さて、イザナキは、黄泉国(よもつくに)のケガレを除却するため、ミソギをすることになるのだが、そのミソギの場こそが、連続テレビ小説「たまゆら」で、直木が訪れた場所、「筑紫(つくし)の日向(ひむか)の橘(たちばなの)小門(をど)の阿波岐原(あはきはら)」にほかならない。先にも述べたように、大淀川河口付近、江田神社のあたりに比定されている。神社の所在する地名も、宮崎市阿波岐原町(あわぎはらちよう)とある。
そのミソギの果てに、三貴子が誕生する。イザナキが左目を洗うとアマテラスが、右目を洗うと、ツクヨミが、そして鼻を洗うとスサノヲが誕生する。ここには、左を右よりも上位と見なす中国的な観念が現れている(左大臣が右大臣よりも上位であることも同じ)。
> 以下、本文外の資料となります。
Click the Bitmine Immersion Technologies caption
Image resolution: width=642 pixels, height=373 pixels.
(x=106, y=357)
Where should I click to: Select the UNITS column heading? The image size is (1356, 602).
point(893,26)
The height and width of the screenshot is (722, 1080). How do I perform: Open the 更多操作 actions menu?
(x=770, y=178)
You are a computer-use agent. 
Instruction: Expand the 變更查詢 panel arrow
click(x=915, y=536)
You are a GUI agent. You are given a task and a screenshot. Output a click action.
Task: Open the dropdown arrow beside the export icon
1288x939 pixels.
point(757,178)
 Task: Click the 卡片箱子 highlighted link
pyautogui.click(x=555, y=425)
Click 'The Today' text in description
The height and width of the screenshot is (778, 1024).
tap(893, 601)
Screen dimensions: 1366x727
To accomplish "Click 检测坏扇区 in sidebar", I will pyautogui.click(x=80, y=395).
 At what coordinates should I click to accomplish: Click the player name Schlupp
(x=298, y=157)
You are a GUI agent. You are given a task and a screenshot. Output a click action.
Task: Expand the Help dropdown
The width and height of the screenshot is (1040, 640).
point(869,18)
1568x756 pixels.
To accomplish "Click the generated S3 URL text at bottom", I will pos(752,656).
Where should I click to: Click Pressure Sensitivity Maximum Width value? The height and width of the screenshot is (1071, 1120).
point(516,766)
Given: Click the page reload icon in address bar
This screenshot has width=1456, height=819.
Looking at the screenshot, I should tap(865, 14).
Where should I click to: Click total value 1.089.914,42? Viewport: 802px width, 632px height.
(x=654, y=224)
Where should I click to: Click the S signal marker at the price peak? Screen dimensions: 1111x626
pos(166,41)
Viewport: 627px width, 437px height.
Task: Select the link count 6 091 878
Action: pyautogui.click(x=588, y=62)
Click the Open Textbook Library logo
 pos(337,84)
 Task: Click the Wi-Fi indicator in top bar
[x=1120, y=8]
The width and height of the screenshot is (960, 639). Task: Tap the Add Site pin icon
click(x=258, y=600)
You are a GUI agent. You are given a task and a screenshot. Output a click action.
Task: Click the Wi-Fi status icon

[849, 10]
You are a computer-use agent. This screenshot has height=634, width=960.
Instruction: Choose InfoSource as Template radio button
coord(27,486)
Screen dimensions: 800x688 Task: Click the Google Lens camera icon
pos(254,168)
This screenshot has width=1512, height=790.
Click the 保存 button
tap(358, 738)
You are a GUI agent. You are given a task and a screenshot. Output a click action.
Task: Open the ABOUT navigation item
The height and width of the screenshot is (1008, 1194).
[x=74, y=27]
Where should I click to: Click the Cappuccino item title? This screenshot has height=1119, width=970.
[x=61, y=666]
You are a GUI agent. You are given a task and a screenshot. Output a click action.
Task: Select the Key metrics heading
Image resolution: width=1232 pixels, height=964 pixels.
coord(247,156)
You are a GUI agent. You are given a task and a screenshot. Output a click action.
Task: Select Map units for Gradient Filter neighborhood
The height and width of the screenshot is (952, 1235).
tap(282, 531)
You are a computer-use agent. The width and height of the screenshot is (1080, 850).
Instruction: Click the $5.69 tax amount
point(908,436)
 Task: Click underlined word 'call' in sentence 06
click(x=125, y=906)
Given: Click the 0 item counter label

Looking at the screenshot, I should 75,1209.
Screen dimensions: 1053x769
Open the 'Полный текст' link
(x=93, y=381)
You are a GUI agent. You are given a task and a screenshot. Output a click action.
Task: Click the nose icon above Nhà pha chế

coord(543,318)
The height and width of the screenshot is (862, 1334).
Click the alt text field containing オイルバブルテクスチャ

鼻を洗う際、スサノヲが誕生したというのは、その暴風雨神的な属性を示すためと思われる。
イザナキは、その三貴子に、それぞれが支配すべき領分を定める。そこに、ユラという言葉が現れる。
この時に、伊耶那岐命(いざなきのみこと)、大きに歓喜(よろこ)びて詔(の)らししく、「吾(あ)は子を生み生みて、生みの終(はて)に三柱(みはしら)の貴(たふと)き子を得たり」とのらして、即ちその御頸珠(みくびたま)の玉緒(たまのを)、もゆらに取り揺(ゆ)らかして(緒に通した玉の触れあう音が玲瓏と響くまでに取り揺らがして)、天照大御神に賜ひて、詔らししく、「汝(な)が命(みこと)は、高天原(たかあまのはら)を知らせ」とのらして、事依(ことよ)さし賜ひき(お委ねになった)。故(かれ)、その御頸珠(みくびたま)の名は、御倉板挙之神(みくらたなのかみ)と謂(い)ふ。……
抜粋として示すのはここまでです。